## Begin

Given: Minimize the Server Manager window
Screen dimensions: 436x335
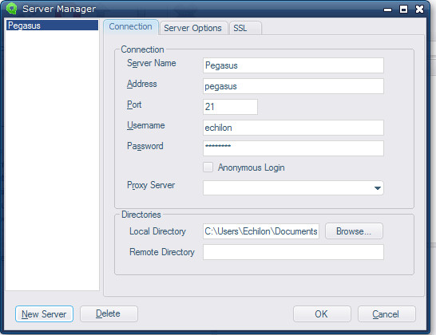Looking at the screenshot, I should tap(387, 10).
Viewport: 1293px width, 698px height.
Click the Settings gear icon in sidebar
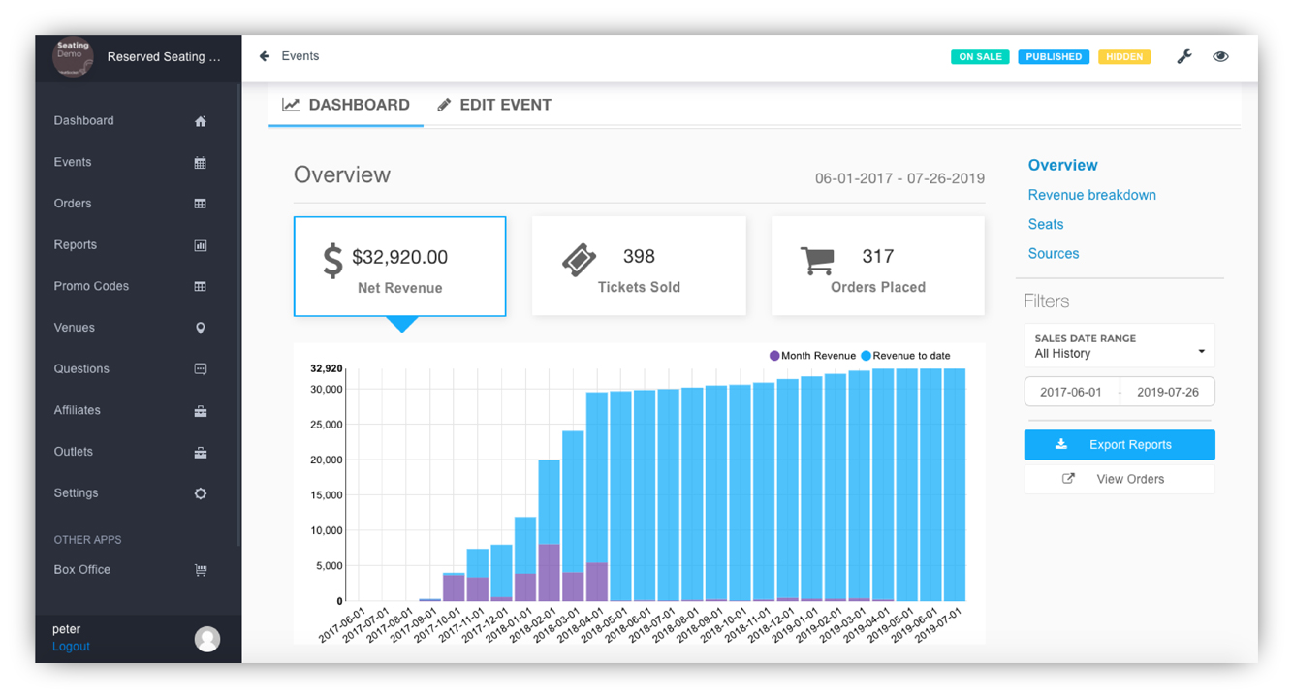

## End

### What is being asked
Quote every line of the records above verbatim, leaving out the pictures.

### Written response
Given: Minimize the Server Manager window
Screen dimensions: 436x335
Looking at the screenshot, I should tap(387, 10).
Viewport: 1293px width, 698px height.
Click the Settings gear icon in sidebar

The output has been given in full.